** Source information follows **

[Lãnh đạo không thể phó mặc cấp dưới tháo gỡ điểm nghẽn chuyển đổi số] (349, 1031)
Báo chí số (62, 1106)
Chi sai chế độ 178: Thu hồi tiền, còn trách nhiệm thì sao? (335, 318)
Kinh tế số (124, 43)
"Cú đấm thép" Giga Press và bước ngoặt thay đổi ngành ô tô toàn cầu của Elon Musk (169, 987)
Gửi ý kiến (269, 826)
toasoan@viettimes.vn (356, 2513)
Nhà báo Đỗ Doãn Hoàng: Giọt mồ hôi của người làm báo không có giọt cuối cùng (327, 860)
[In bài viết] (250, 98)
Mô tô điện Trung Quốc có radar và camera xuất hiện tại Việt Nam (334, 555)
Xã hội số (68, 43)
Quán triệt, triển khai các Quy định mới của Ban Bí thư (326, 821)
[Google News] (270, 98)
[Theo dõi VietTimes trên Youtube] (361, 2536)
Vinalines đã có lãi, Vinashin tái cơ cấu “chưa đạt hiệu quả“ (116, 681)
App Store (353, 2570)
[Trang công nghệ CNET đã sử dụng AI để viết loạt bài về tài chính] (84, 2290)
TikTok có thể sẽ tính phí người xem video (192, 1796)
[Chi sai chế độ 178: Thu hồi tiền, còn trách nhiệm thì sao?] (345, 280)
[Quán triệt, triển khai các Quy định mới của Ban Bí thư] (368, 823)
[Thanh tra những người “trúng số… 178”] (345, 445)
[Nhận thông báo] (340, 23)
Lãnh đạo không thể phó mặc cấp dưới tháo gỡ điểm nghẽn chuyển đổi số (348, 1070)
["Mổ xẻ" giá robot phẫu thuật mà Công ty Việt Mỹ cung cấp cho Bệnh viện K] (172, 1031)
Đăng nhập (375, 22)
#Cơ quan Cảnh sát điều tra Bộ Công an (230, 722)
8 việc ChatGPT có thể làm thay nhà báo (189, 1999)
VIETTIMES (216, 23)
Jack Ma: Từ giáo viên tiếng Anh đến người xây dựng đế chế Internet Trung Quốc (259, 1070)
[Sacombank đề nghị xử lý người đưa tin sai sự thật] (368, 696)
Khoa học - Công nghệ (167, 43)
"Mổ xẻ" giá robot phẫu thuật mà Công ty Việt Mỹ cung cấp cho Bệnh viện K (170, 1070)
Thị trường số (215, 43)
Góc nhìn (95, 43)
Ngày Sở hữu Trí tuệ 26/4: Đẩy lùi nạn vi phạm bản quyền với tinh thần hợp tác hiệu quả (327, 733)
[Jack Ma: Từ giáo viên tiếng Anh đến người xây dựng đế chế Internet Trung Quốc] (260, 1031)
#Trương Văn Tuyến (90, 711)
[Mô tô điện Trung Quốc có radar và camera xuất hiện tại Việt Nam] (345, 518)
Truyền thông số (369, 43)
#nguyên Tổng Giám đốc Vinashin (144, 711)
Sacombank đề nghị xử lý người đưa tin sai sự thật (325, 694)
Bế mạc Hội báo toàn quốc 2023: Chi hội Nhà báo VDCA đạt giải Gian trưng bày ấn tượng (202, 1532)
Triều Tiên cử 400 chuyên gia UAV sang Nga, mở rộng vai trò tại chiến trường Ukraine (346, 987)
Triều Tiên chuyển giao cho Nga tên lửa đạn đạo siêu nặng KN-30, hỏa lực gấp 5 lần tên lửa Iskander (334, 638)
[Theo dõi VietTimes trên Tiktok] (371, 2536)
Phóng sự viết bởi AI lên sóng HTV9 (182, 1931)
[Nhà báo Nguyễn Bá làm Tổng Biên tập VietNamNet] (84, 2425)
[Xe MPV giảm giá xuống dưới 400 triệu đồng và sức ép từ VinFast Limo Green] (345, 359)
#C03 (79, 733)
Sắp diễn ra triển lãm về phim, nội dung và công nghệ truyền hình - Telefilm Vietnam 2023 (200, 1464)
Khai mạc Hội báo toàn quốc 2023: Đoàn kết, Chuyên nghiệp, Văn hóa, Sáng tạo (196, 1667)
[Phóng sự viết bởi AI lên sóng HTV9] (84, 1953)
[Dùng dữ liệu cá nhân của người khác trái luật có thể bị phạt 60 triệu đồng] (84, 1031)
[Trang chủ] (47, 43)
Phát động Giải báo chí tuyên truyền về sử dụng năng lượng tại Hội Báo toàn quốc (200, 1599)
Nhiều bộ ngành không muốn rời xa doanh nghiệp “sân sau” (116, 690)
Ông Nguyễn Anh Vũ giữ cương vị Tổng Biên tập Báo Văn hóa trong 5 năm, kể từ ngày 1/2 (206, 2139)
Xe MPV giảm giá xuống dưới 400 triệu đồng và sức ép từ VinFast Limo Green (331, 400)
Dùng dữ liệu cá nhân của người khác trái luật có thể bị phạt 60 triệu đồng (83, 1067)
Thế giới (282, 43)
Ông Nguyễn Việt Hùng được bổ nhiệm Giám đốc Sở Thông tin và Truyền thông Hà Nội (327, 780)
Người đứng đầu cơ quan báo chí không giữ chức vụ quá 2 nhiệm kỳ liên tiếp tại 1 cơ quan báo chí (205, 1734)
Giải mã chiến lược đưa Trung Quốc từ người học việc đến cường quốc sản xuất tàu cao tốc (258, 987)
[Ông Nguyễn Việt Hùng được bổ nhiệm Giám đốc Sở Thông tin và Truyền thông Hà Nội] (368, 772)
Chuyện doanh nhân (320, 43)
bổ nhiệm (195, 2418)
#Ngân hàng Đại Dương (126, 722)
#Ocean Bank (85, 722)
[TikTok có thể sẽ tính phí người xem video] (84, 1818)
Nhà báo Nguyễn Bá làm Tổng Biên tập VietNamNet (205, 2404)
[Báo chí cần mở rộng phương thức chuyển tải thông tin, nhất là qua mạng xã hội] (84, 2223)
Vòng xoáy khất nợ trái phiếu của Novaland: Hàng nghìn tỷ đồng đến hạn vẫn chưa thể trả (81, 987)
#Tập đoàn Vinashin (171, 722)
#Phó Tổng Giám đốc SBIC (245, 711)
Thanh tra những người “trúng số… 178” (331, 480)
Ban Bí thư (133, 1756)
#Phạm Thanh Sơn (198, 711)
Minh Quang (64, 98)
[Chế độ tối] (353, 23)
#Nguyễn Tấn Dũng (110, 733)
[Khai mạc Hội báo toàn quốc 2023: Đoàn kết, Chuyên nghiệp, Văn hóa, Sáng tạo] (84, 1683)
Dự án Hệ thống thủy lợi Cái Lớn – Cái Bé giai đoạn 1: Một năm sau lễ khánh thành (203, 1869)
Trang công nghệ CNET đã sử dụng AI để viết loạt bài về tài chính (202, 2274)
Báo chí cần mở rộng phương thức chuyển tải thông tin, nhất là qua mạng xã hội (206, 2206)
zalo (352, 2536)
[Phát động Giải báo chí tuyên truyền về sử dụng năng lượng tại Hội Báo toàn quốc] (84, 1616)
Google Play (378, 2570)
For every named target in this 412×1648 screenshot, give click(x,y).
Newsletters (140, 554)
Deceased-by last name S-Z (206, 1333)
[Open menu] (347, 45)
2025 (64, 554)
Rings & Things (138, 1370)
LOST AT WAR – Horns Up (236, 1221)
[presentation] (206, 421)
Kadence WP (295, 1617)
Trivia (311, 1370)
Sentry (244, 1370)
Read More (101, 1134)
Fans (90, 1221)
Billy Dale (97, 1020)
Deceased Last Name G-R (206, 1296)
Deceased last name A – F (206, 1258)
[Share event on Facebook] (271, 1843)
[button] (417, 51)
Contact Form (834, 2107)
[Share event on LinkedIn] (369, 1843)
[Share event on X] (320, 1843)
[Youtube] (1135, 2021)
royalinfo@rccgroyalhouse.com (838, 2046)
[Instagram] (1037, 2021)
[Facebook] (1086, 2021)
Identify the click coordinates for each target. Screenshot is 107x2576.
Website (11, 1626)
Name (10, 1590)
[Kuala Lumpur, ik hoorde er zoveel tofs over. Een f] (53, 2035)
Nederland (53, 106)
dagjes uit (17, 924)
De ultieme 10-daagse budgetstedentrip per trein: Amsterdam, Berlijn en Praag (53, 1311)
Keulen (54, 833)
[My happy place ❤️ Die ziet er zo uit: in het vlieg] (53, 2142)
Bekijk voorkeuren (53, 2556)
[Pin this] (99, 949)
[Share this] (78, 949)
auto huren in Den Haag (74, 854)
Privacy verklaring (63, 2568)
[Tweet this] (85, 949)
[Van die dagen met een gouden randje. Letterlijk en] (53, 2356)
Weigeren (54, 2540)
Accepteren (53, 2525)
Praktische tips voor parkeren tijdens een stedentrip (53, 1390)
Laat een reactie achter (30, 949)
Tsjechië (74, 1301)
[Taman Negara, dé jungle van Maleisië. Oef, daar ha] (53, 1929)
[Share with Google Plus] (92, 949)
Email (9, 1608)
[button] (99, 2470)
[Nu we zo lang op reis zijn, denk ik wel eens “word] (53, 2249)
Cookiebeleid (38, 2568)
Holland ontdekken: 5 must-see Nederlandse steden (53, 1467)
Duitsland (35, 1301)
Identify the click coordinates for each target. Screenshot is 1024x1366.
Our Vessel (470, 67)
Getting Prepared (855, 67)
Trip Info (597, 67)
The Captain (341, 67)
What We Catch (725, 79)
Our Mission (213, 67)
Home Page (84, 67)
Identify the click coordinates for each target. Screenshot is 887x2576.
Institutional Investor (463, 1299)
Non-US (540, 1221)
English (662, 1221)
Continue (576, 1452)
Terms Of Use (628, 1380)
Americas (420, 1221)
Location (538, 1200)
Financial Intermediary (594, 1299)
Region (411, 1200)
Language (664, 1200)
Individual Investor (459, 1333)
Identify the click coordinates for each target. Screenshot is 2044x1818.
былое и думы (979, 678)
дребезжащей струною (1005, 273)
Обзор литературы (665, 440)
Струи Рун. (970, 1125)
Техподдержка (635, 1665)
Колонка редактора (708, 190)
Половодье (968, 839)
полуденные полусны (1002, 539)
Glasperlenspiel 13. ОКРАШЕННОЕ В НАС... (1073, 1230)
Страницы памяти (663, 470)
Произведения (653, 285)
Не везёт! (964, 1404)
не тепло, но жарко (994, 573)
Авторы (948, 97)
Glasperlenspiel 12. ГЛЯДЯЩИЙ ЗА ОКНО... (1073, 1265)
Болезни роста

** End of Source information **

### What you should do
Only the lines above from the line containing "toasoan@viettimes.vn (356, 2513)" through the line containing "#nguyên Tổng Giám đốc Vinashin (144, 711)" should be retyped, exactly and with both ends included.

### Result of the exercise
toasoan@viettimes.vn (356, 2513)
Nhà báo Đỗ Doãn Hoàng: Giọt mồ hôi của người làm báo không có giọt cuối cùng (327, 860)
[In bài viết] (250, 98)
Mô tô điện Trung Quốc có radar và camera xuất hiện tại Việt Nam (334, 555)
Xã hội số (68, 43)
Quán triệt, triển khai các Quy định mới của Ban Bí thư (326, 821)
[Google News] (270, 98)
[Theo dõi VietTimes trên Youtube] (361, 2536)
Vinalines đã có lãi, Vinashin tái cơ cấu “chưa đạt hiệu quả“ (116, 681)
App Store (353, 2570)
[Trang công nghệ CNET đã sử dụng AI để viết loạt bài về tài chính] (84, 2290)
TikTok có thể sẽ tính phí người xem video (192, 1796)
[Chi sai chế độ 178: Thu hồi tiền, còn trách nhiệm thì sao?] (345, 280)
[Quán triệt, triển khai các Quy định mới của Ban Bí thư] (368, 823)
[Thanh tra những người “trúng số… 178”] (345, 445)
[Nhận thông báo] (340, 23)
Lãnh đạo không thể phó mặc cấp dưới tháo gỡ điểm nghẽn chuyển đổi số (348, 1070)
["Mổ xẻ" giá robot phẫu thuật mà Công ty Việt Mỹ cung cấp cho Bệnh viện K] (172, 1031)
Đăng nhập (375, 22)
#Cơ quan Cảnh sát điều tra Bộ Công an (230, 722)
8 việc ChatGPT có thể làm thay nhà báo (189, 1999)
VIETTIMES (216, 23)
Jack Ma: Từ giáo viên tiếng Anh đến người xây dựng đế chế Internet Trung Quốc (259, 1070)
[Sacombank đề nghị xử lý người đưa tin sai sự thật] (368, 696)
Khoa học - Công nghệ (167, 43)
"Mổ xẻ" giá robot phẫu thuật mà Công ty Việt Mỹ cung cấp cho Bệnh viện K (170, 1070)
Thị trường số (215, 43)
Góc nhìn (95, 43)
Ngày Sở hữu Trí tuệ 26/4: Đẩy lùi nạn vi phạm bản quyền với tinh thần hợp tác hiệu quả (327, 733)
[Jack Ma: Từ giáo viên tiếng Anh đến người xây dựng đế chế Internet Trung Quốc] (260, 1031)
#Trương Văn Tuyến (90, 711)
[Mô tô điện Trung Quốc có radar và camera xuất hiện tại Việt Nam] (345, 518)
Truyền thông số (369, 43)
#nguyên Tổng Giám đốc Vinashin (144, 711)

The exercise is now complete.